Uluslararası düzeyde yapılmış bir toplu sözleşme niteliği taşıyan “Öğretmenlerin Statüsüne İlişkin Tavsiye Kararları”, öğretmenlik mesleğinde işe alınma, işe alınmada seçme ve formasyon, öğretmenlerin mesleki sorunları, iş güvencesi, hak ve sorumlulukları ve mesleksel bağımsızlık, sağlık, sosyal güvenlik ve emeklilik gibi konuları kapsamaktadır.

Bu belge Türkiye tarafından kabul edilmesine karşın, Türkiye’nin yıllardır belirtilen konulardaki yükümlülüklerini yerine getirdiğini, öğretmenlerin hak ettiği ilgi ve değeri gördüğünü, taleplerinin karşılandığını söylemek mümkün değildir.

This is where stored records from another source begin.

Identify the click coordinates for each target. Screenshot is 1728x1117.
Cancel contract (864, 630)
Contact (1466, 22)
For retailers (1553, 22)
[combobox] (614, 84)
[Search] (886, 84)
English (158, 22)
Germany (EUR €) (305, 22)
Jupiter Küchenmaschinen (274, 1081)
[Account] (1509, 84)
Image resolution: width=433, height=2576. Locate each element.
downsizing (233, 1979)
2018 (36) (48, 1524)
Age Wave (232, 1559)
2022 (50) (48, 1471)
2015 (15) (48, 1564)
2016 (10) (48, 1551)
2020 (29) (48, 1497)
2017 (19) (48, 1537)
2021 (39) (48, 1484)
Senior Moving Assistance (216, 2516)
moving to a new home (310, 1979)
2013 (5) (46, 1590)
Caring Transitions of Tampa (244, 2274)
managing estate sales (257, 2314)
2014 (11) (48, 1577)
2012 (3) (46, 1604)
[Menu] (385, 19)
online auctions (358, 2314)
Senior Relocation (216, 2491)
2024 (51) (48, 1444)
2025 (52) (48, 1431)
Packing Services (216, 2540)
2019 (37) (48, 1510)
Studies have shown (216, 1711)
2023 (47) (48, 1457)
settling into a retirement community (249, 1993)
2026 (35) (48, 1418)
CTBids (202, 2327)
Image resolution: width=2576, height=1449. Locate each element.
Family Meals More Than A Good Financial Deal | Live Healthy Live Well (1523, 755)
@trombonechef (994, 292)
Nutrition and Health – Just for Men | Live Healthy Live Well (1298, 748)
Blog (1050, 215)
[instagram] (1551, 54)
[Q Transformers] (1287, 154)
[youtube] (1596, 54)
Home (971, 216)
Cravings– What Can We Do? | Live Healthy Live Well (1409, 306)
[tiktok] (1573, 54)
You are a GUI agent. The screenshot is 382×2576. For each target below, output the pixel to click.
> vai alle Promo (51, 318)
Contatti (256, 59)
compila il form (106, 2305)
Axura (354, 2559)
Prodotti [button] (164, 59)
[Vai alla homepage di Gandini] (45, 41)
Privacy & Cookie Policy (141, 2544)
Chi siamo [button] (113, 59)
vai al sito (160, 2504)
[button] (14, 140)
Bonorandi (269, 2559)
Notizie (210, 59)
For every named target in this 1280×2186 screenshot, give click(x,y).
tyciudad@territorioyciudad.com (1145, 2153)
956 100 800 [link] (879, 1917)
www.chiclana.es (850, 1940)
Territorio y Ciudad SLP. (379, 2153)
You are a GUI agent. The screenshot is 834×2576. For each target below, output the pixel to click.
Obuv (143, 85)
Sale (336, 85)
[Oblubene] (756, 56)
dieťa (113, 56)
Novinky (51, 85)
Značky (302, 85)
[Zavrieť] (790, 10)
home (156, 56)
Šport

Öğretmenlerin toplumsal statüleri, ekonomik, sosyal ve özlük hakları, AKP iktidarı döneminde ciddi şekilde gerilemiştir. Eğitim sisteminde yaşanan köklü değişiklikler, 4+4+4 gerici eğitim yasasıyla Öğretim Birliği’ne vurulan darbe, okul dönüşümleri, siyasi kadrolaşma, yandaş yönetici atama gayreti, eğitimin dini referanslara göre şekillendirilmek istenmesi, okullarda yaşanan şiddetin artması, ihraçlar ve açığa almalar, sürgünler, sözleşmeli ve güvencesiz istihdam uygulamalarıyla öğretmenlerin yaşadığı sorunlar daha da derinleştirmiştir.